====== Records for the task
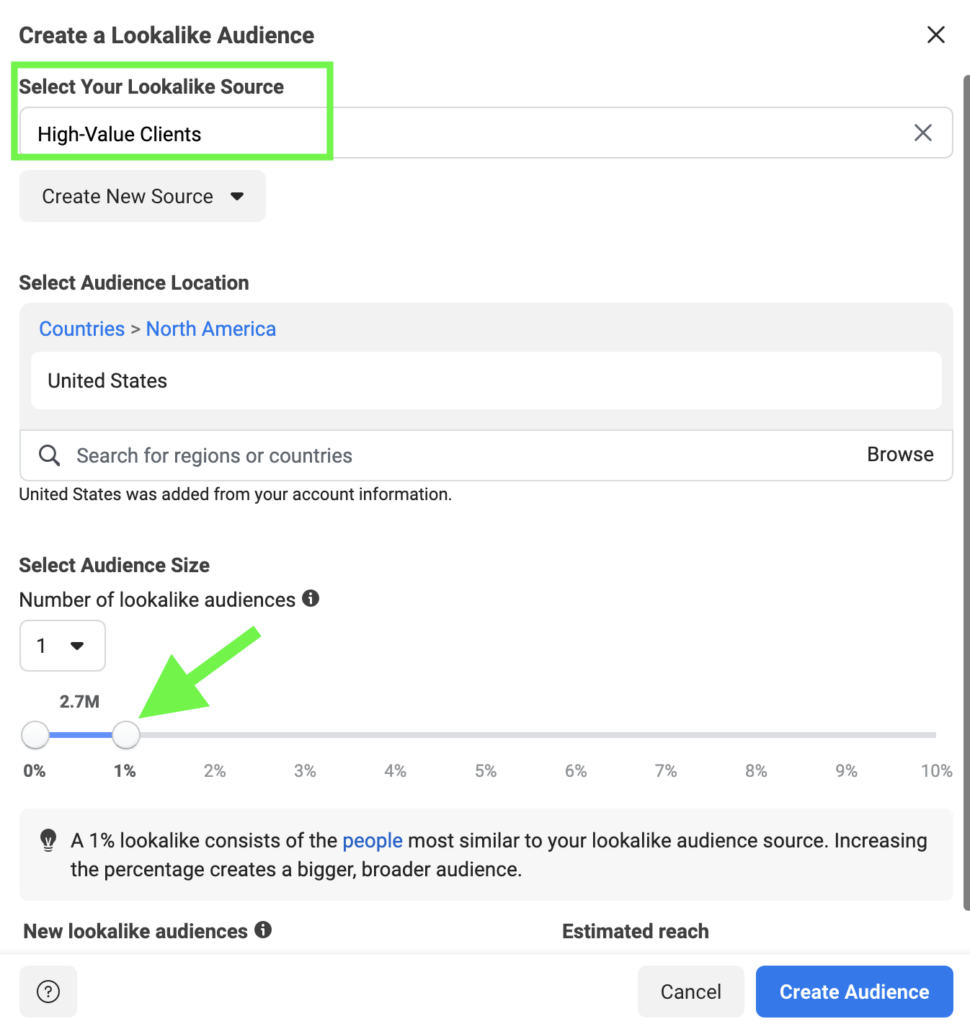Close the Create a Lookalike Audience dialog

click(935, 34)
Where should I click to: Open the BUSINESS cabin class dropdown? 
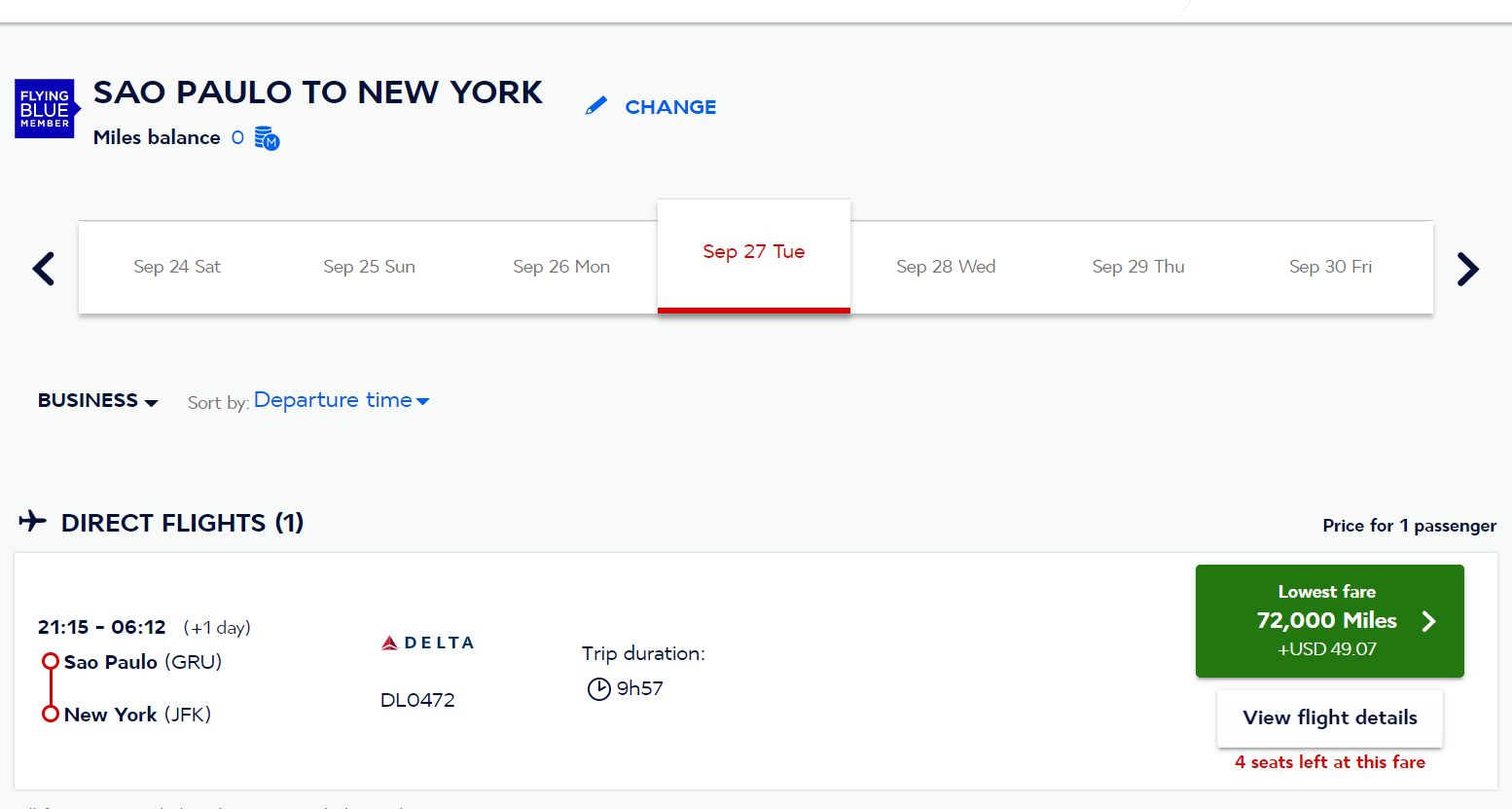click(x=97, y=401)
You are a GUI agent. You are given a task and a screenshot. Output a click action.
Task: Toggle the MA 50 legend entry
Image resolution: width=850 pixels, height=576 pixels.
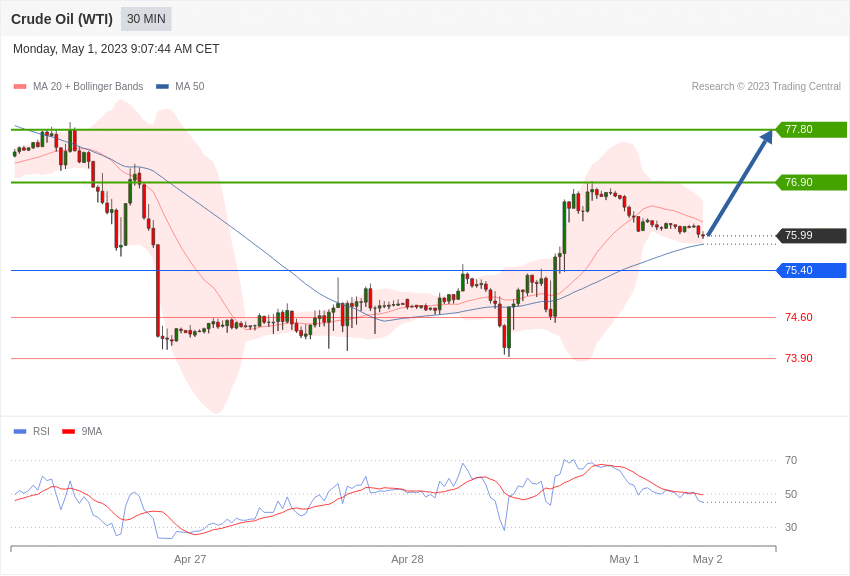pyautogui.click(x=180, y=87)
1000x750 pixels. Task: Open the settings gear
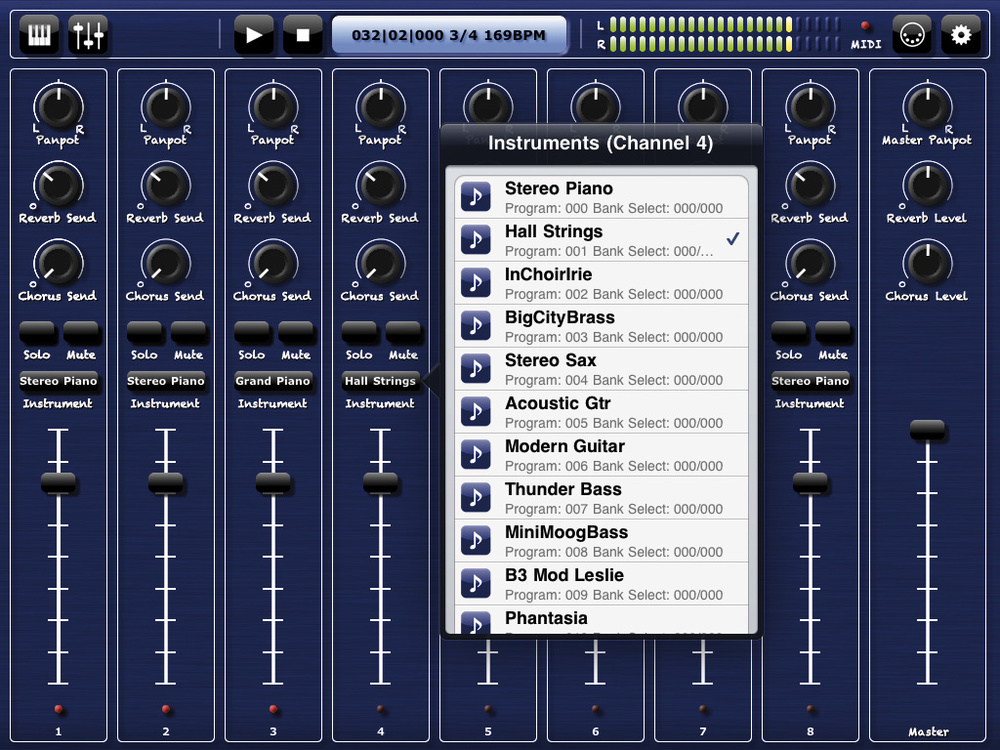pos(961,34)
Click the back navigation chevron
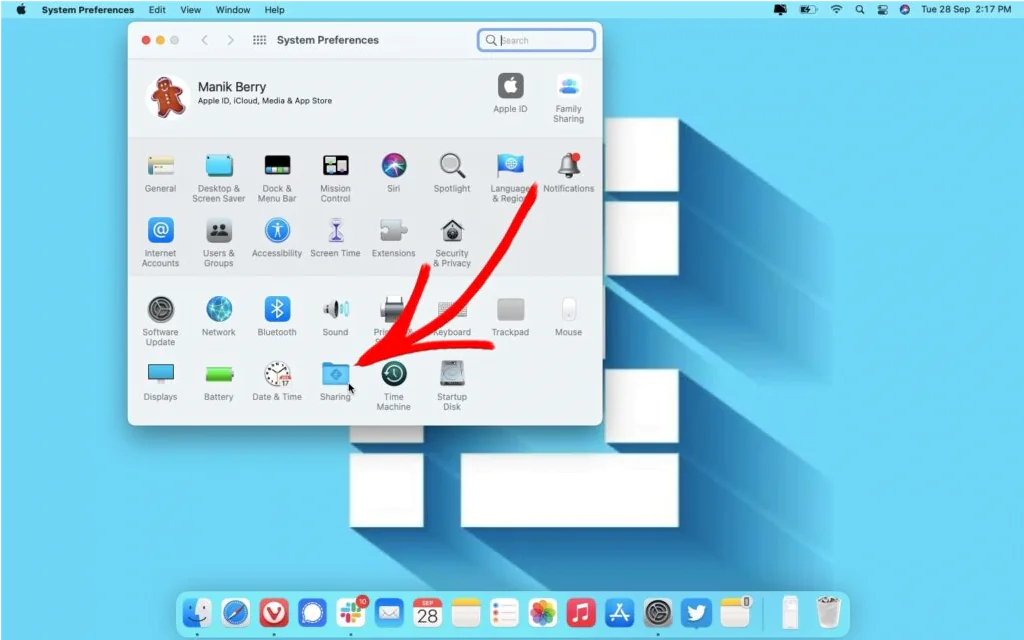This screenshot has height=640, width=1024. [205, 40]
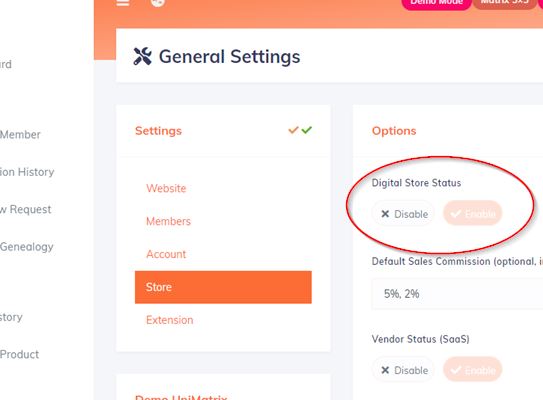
============
====== Records for the task
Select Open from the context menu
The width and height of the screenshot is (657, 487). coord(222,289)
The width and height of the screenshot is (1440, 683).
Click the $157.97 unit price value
============
* **Task brief**: Output the material above exactly, but only from the line that carries "Select Open from the context menu" through the line that carries "Click the $157.97 unit price value".

* **Task answer**:
Select Open from the context menu
The width and height of the screenshot is (657, 487). coord(222,289)
The width and height of the screenshot is (1440, 683).
Click the $157.97 unit price value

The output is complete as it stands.